Extracted data:
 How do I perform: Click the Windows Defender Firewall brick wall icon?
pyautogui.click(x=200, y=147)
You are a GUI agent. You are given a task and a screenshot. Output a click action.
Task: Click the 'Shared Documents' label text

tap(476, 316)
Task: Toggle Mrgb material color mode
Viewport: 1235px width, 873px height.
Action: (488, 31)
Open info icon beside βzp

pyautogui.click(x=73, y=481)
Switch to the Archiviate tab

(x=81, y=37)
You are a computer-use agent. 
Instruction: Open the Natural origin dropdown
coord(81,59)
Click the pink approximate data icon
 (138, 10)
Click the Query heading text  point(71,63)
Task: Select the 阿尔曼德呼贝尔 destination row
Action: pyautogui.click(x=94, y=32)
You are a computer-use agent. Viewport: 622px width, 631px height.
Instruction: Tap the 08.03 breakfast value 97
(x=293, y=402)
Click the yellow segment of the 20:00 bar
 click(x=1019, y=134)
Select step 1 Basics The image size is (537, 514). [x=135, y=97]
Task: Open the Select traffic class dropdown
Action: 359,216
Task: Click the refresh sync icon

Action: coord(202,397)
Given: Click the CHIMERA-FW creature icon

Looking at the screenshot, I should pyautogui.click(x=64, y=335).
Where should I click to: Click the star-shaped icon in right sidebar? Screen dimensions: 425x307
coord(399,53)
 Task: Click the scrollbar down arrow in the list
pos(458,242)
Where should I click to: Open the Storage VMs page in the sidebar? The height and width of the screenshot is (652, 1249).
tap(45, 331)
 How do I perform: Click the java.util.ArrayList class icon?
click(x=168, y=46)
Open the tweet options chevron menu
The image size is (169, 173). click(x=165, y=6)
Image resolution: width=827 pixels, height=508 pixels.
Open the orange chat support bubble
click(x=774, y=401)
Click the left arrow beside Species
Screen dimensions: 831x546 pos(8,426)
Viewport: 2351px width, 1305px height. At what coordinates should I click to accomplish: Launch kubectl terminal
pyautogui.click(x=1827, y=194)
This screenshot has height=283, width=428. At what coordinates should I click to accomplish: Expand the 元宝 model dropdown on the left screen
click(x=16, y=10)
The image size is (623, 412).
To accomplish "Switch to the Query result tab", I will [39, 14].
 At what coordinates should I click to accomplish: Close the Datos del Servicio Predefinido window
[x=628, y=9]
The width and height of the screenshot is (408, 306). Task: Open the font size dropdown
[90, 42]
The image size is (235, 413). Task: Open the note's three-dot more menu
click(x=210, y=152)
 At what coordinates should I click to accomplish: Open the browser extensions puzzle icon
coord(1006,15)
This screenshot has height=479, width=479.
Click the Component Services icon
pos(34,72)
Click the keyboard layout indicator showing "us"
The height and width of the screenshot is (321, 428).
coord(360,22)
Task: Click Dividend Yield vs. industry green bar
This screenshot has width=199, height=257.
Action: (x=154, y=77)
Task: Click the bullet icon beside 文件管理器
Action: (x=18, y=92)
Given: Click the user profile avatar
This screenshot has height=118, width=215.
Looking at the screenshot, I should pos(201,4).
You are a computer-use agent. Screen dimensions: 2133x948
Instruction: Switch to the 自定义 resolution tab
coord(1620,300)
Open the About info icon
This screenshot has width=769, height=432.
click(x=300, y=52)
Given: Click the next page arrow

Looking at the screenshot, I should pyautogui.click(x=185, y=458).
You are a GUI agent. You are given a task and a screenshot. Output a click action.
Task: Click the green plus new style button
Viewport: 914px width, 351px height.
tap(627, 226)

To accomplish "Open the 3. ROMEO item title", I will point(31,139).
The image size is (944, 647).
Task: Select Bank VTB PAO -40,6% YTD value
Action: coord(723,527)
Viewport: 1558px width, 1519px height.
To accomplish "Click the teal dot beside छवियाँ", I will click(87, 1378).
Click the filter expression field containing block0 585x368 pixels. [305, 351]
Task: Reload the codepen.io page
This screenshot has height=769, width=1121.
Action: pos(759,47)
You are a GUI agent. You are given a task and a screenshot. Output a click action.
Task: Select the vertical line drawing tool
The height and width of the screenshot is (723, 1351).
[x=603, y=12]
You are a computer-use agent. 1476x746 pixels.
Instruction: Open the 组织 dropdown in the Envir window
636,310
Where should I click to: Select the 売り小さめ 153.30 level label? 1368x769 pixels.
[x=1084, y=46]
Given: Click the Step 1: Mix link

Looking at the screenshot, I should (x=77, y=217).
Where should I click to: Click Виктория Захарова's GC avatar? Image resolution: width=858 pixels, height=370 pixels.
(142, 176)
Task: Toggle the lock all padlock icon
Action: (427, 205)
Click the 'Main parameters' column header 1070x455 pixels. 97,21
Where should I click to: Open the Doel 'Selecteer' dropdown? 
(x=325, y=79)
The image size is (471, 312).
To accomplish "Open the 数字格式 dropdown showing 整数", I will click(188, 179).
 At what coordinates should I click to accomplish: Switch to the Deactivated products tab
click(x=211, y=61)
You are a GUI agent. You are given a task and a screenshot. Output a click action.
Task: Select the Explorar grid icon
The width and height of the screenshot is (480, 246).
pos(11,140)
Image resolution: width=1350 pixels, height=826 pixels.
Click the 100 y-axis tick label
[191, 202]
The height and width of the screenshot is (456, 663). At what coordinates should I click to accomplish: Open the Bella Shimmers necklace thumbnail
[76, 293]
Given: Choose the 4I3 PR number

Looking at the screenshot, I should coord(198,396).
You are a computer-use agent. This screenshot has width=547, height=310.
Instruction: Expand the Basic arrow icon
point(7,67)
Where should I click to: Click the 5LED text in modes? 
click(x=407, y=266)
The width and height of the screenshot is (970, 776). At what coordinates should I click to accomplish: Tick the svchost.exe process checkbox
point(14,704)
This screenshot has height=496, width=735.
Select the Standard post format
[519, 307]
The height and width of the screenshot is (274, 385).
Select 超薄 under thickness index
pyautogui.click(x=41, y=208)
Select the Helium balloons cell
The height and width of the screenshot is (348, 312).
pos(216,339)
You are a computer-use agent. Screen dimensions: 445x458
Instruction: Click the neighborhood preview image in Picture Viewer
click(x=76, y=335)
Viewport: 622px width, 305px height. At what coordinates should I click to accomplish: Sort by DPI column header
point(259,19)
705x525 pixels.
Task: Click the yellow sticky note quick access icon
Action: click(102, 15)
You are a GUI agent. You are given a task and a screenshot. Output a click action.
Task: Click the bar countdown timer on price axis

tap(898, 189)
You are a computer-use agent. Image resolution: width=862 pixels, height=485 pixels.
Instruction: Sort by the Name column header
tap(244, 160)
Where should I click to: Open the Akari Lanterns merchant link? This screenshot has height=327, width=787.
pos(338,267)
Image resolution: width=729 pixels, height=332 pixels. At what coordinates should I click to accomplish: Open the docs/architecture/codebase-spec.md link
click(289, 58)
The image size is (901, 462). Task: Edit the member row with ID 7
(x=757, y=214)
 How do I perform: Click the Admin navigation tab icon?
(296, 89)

The exercise: Print the records from their first line through the line containing "(x=81, y=37)", both ends included, reproducing every line unchanged.

Solution to this task:
 How do I perform: Click the Windows Defender Firewall brick wall icon?
pyautogui.click(x=200, y=147)
You are a GUI agent. You are given a task and a screenshot. Output a click action.
Task: Click the 'Shared Documents' label text

tap(476, 316)
Task: Toggle Mrgb material color mode
Viewport: 1235px width, 873px height.
Action: (488, 31)
Open info icon beside βzp

pyautogui.click(x=73, y=481)
Switch to the Archiviate tab

(x=81, y=37)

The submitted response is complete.